Avestruz arrived at the co-op’s headquarters with her line crew at 5 a.m. the next day, minutes before the strongest tropical cyclone ever to make recorded landfall arrived on the shores of the Visayas in central Philippines. The four-hour battering it delivered would draw the world’s attention and test the grit, spirit, and faith of the Filipino people.
Avestruz’s husband was 32 miles to the north of Tacloban in the municipal hall of the town where he serves as chief executive. Her last contact with him was at 5:30 a.m. Her son was enrolled in a nearby seminary school but was at a retreat 20 miles west. She was unable to reach him. By 6 a.m., cell signals ceased, cutting Tacloban off from the world for days.

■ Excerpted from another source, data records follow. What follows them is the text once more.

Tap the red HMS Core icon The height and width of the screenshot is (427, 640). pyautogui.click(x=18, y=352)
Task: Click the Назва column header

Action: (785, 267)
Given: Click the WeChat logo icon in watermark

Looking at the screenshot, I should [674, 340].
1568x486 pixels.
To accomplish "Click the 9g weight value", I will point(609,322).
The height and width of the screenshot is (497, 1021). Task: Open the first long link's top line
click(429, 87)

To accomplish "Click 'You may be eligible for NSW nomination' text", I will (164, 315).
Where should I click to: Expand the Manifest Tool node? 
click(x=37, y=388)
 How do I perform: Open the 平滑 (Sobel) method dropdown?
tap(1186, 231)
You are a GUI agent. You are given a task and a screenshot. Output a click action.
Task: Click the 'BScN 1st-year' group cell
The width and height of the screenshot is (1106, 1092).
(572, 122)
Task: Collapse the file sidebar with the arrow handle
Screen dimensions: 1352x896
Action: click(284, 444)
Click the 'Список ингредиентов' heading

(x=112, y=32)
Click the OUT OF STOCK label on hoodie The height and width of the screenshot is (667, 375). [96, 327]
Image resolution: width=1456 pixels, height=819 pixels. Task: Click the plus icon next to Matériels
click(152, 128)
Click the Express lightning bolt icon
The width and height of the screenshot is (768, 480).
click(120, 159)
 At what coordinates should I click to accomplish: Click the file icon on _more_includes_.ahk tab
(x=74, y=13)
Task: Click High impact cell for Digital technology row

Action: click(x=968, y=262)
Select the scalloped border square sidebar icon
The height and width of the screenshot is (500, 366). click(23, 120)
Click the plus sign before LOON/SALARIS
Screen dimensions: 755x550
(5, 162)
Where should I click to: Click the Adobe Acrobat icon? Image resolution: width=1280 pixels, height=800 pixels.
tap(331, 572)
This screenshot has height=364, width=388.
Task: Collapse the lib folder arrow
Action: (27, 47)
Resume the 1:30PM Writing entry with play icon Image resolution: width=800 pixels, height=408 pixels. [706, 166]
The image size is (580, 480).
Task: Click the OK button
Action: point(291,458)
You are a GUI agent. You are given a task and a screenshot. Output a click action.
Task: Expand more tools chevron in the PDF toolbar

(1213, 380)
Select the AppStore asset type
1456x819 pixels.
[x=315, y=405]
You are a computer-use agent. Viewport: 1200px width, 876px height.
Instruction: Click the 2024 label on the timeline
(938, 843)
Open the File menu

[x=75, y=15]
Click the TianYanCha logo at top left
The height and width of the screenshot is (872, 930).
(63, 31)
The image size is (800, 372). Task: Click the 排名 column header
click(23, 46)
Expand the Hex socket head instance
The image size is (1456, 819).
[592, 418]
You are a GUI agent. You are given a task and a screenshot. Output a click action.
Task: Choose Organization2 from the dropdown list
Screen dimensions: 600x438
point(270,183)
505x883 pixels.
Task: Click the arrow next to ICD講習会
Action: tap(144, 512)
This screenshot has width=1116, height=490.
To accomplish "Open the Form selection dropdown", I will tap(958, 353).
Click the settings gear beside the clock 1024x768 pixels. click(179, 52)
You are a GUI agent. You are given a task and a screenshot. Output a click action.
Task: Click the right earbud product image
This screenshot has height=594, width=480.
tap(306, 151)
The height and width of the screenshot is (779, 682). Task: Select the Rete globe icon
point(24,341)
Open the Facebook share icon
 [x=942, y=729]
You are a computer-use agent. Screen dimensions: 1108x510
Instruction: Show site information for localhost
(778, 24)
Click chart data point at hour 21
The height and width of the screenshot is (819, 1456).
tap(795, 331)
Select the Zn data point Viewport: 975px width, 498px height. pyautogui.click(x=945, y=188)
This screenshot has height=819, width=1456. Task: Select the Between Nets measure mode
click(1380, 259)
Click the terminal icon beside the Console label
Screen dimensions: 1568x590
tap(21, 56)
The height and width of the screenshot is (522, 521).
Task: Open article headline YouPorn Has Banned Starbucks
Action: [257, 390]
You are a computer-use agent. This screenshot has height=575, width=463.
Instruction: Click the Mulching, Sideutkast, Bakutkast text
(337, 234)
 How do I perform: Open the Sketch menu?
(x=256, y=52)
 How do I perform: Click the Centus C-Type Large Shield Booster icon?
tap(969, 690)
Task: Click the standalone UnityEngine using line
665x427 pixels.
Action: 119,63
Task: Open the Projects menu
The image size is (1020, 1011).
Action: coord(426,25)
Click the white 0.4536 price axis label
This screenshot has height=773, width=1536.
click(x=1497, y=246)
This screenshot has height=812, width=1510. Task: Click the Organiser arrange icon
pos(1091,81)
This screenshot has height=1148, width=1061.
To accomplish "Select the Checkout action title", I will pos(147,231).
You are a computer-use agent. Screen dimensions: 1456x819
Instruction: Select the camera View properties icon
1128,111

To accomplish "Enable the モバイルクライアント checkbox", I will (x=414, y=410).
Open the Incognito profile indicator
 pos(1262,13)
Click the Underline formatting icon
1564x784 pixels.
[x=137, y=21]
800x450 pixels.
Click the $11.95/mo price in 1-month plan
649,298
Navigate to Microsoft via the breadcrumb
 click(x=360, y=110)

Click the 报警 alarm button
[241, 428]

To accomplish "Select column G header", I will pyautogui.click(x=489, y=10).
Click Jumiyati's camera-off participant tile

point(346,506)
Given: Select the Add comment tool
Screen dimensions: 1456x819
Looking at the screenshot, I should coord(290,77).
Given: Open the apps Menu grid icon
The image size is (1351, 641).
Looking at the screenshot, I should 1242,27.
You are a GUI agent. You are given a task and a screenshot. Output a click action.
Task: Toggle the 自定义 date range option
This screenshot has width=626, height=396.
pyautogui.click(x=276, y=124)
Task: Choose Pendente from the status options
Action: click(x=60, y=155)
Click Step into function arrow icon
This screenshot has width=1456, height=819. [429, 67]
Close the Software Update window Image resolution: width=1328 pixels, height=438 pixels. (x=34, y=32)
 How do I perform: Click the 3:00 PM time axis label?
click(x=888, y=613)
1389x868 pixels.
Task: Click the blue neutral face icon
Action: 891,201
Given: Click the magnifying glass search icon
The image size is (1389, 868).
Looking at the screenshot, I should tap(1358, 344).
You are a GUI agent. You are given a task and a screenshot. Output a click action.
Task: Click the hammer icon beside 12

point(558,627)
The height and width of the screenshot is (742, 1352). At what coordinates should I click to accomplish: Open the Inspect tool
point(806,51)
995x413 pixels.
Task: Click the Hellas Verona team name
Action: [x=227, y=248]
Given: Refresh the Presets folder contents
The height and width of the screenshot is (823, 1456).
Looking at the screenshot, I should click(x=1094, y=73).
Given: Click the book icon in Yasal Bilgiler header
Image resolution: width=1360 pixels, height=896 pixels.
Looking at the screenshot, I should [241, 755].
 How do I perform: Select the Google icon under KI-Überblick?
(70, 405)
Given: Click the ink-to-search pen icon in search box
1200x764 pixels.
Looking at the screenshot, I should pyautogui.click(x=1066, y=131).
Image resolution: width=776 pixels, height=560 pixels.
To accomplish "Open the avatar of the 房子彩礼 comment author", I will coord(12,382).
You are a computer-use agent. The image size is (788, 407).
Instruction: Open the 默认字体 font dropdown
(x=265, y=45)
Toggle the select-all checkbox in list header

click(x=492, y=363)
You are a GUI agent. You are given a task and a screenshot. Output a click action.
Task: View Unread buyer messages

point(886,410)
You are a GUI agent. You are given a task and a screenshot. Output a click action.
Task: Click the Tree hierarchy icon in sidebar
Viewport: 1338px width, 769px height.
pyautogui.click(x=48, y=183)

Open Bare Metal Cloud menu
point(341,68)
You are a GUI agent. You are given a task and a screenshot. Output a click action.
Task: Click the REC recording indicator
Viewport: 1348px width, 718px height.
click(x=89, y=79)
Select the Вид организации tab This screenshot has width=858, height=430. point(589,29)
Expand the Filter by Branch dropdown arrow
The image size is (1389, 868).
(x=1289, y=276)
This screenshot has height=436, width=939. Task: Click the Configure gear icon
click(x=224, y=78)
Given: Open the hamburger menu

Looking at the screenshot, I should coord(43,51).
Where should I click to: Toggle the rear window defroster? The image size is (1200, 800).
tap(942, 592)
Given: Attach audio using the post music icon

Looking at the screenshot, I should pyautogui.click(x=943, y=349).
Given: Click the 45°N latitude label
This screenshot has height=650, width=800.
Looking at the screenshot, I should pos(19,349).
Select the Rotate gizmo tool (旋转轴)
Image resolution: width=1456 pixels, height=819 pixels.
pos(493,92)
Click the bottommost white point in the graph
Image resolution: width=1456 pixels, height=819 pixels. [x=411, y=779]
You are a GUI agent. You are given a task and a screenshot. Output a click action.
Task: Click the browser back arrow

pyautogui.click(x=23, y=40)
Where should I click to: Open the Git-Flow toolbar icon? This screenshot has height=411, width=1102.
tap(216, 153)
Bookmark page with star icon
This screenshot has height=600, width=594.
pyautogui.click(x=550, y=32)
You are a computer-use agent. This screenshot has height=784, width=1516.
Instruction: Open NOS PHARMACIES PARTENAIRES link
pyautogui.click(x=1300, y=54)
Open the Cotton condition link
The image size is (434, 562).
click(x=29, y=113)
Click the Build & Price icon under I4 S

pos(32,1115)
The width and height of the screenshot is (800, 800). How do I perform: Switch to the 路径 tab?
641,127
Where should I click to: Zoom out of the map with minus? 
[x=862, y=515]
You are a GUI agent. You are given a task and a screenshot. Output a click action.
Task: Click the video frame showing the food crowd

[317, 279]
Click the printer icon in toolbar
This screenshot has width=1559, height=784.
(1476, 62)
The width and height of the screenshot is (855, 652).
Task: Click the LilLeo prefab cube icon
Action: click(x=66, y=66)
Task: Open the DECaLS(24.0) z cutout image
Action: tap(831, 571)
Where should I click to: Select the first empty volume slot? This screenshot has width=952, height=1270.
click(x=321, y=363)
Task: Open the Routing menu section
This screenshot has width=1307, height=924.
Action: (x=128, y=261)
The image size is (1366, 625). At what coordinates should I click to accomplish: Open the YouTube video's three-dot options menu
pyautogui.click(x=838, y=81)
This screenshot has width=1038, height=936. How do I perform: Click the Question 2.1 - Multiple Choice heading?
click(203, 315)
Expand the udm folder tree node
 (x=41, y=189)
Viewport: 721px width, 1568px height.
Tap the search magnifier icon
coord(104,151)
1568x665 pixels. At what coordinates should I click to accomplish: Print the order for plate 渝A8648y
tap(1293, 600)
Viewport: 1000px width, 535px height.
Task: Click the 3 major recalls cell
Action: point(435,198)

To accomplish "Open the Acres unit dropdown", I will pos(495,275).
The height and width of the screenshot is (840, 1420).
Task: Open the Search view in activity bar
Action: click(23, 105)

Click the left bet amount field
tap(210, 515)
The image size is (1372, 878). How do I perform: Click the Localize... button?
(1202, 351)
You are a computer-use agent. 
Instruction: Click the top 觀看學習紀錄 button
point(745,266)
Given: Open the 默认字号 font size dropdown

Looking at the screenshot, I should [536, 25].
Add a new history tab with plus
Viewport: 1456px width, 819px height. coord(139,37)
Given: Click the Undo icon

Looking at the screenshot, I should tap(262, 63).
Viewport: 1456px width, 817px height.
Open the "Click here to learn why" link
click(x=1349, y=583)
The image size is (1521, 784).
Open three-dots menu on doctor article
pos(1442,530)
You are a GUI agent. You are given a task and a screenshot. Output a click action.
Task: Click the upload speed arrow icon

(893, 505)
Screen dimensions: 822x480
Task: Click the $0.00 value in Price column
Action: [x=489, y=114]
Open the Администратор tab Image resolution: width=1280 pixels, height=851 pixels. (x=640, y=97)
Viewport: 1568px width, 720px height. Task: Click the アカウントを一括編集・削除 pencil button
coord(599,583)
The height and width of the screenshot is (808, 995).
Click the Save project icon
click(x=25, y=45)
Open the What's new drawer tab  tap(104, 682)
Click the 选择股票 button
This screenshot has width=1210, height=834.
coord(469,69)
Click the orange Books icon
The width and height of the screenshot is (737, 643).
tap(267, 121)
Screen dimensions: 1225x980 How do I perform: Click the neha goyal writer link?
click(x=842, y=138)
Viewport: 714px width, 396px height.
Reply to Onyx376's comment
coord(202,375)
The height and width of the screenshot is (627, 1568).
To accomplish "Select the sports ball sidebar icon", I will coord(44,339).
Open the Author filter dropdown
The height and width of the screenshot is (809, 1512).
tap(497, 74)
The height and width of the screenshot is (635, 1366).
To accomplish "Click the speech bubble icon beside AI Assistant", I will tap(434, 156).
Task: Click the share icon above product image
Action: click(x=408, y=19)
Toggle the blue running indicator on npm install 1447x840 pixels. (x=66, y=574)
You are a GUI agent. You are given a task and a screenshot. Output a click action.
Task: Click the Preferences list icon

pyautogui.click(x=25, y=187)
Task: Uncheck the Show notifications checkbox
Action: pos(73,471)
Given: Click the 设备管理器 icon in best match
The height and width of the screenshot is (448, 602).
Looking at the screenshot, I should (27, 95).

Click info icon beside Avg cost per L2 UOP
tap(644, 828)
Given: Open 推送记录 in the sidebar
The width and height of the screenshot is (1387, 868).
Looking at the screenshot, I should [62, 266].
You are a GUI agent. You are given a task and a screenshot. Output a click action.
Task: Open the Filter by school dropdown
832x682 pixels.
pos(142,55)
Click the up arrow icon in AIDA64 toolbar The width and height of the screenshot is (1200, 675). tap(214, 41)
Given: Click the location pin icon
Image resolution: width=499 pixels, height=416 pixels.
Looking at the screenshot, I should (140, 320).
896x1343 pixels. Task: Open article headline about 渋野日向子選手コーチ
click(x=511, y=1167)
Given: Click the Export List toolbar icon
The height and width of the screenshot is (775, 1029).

Despite deafening winds and blasts of broken glass, the now- roofless LEYECO II office became an impromptu evacuation center for LEYECO II crew members and their families. Over the next hour, the terrified contingent moved through the building, seeking safety from flying objects and rising waters. They eventually settled under a staircase where they huddled for three hours, praying and accepting the possibility of death.
By 10 a.m., the winds had died down, and Avestruz emerged with her linemen to check on their own homes and begin assessing damage.
“It was only then that I realized we were at ground zero,” she recalls.
While navigating the utter devastation—debris, downed lines, bodies—she saw her neighbor.
“The first thing he told me was, ‘You don’t have a house anymore,’” Avestruz says, choking up at the memory. “My first thought was to my house helper, who was in the house alone.”
The housekeeper survived, but Avestruz’s line manager’s wife perished in the storm. Another neighbor, a co-op teller, also died alongside her older son.
“There are 29 houses in our subdivision—only six remained standing. My house helper and I walked back to the office, which became my second home during the first month after the storm.”
Though her own family members were still unaccounted for, Avestruz set about the task of restoring power to her community and caring for her co-op family. Amid the chaos, she and her team formulated restoration plans during meager daily meals.
“I told my linemen that we had to start clearing roads to make it passable so we can receive help,” Avestruz said. “By November 12, FIBECO, the electric co-op from Mindanao, showed up on our doorstep, looking like angels.”
National Electrification Administration head Edith Bueno arrived via helicopter the next day.
“Two days passed after the typhoon, and we had no word from Macel or anyone from that region. Finally, she called,” Bueno said. “I told her, ‘I will come on the first available transport,’ and she worried about my accommodations and food. That is Macel.”
By the time Bueno arrived with food, supplies, and money to buy fuel and materials, more crews from electric co-ops in Mindanao had arrived to help.
Avestruz finally reached her husband five days after the typhoon silenced her phone. That same day, she had an emotional reunion with her teenage son while walking the streets of Tacloban.
Today, she commutes 32 miles from her old hometown to a still-damaged co-op office that she says “would fail a fire inspection.” She focuses each day on rebuilding and strengthening not just her co-op’s distribution system but also the well-being and stability of the community she loves. She says she takes inspiration from the hope that as people return to Tacloban, the memory of Haiyan will fade and their connections with each other will grow strong once again.